> [Required work]
Write out the whole listing word for word.

> [Dataset entries]
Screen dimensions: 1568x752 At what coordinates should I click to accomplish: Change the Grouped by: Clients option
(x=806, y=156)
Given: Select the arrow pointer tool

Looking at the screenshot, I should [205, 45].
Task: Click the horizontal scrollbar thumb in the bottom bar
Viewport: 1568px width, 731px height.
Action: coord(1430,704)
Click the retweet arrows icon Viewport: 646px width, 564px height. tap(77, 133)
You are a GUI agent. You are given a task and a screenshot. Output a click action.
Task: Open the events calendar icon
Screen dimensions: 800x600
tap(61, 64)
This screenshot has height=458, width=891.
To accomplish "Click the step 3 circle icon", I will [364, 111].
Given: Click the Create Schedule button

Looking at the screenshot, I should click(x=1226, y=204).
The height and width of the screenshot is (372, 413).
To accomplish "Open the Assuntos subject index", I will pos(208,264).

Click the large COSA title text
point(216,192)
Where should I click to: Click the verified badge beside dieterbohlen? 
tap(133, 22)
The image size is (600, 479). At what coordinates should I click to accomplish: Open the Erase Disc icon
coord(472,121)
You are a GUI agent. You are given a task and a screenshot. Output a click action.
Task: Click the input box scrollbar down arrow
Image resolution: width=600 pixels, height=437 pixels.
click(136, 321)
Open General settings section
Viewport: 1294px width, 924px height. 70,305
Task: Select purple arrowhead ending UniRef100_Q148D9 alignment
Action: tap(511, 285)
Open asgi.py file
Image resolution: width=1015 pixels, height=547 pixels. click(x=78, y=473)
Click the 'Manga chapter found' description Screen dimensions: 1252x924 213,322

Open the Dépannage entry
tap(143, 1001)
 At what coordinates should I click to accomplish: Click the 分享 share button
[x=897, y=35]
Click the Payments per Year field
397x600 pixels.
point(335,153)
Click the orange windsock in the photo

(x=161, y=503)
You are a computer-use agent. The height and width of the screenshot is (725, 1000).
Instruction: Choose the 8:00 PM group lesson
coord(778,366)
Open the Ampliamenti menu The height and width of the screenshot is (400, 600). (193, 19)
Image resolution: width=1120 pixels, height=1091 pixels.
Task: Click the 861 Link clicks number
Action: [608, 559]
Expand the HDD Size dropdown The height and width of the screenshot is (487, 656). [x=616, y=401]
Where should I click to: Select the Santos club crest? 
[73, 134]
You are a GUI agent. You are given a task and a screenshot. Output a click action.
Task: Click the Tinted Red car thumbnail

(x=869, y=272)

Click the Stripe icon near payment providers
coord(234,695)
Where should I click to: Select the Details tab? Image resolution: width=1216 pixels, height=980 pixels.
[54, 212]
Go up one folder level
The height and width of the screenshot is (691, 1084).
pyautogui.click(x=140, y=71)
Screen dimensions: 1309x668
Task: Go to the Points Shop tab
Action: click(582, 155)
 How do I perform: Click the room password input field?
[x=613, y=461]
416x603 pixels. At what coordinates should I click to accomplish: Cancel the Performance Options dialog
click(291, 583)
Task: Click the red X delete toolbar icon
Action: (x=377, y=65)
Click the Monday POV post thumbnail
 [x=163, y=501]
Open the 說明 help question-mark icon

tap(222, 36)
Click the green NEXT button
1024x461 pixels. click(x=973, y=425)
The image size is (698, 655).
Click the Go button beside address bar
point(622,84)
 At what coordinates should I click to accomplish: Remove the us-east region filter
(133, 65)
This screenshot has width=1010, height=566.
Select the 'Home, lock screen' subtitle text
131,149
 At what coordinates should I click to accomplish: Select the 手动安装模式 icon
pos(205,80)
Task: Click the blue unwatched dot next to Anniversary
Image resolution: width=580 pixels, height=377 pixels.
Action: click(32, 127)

> [Response to this task]
Screen dimensions: 1568x752 At what coordinates should I click to accomplish: Change the Grouped by: Clients option
(x=806, y=156)
Given: Select the arrow pointer tool

Looking at the screenshot, I should [205, 45].
Task: Click the horizontal scrollbar thumb in the bottom bar
Viewport: 1568px width, 731px height.
Action: coord(1430,704)
Click the retweet arrows icon Viewport: 646px width, 564px height. tap(77, 133)
You are a GUI agent. You are given a task and a screenshot. Output a click action.
Task: Open the events calendar icon
Screen dimensions: 800x600
tap(61, 64)
This screenshot has height=458, width=891.
To accomplish "Click the step 3 circle icon", I will [364, 111].
Given: Click the Create Schedule button

Looking at the screenshot, I should click(x=1226, y=204).
The height and width of the screenshot is (372, 413).
To accomplish "Open the Assuntos subject index", I will pos(208,264).

Click the large COSA title text
point(216,192)
Where should I click to: Click the verified badge beside dieterbohlen? 
tap(133, 22)
The image size is (600, 479). At what coordinates should I click to accomplish: Open the Erase Disc icon
coord(472,121)
You are a GUI agent. You are given a task and a screenshot. Output a click action.
Task: Click the input box scrollbar down arrow
Image resolution: width=600 pixels, height=437 pixels.
click(136, 321)
Open General settings section
Viewport: 1294px width, 924px height. 70,305
Task: Select purple arrowhead ending UniRef100_Q148D9 alignment
Action: tap(511, 285)
Open asgi.py file
Image resolution: width=1015 pixels, height=547 pixels. click(x=78, y=473)
Click the 'Manga chapter found' description Screen dimensions: 1252x924 213,322

Open the Dépannage entry
tap(143, 1001)
 At what coordinates should I click to accomplish: Click the 分享 share button
[x=897, y=35]
Click the Payments per Year field
397x600 pixels.
point(335,153)
Click the orange windsock in the photo

(x=161, y=503)
You are a computer-use agent. The height and width of the screenshot is (725, 1000).
Instruction: Choose the 8:00 PM group lesson
coord(778,366)
Open the Ampliamenti menu The height and width of the screenshot is (400, 600). (193, 19)
Image resolution: width=1120 pixels, height=1091 pixels.
Task: Click the 861 Link clicks number
Action: [608, 559]
Expand the HDD Size dropdown The height and width of the screenshot is (487, 656). [x=616, y=401]
Where should I click to: Select the Santos club crest? 
[73, 134]
You are a GUI agent. You are given a task and a screenshot. Output a click action.
Task: Click the Tinted Red car thumbnail

(x=869, y=272)

Click the Stripe icon near payment providers
coord(234,695)
Where should I click to: Select the Details tab? Image resolution: width=1216 pixels, height=980 pixels.
[54, 212]
Go up one folder level
The height and width of the screenshot is (691, 1084).
pyautogui.click(x=140, y=71)
Screen dimensions: 1309x668
Task: Go to the Points Shop tab
Action: click(582, 155)
 How do I perform: Click the room password input field?
[x=613, y=461]
416x603 pixels. At what coordinates should I click to accomplish: Cancel the Performance Options dialog
click(291, 583)
Task: Click the red X delete toolbar icon
Action: (x=377, y=65)
Click the Monday POV post thumbnail
 [x=163, y=501]
Open the 說明 help question-mark icon

tap(222, 36)
Click the green NEXT button
1024x461 pixels. click(x=973, y=425)
The image size is (698, 655).
Click the Go button beside address bar
point(622,84)
 At what coordinates should I click to accomplish: Remove the us-east region filter
(133, 65)
This screenshot has width=1010, height=566.
Select the 'Home, lock screen' subtitle text
131,149
 At what coordinates should I click to accomplish: Select the 手动安装模式 icon
pos(205,80)
Task: Click the blue unwatched dot next to Anniversary
Image resolution: width=580 pixels, height=377 pixels.
Action: click(32, 127)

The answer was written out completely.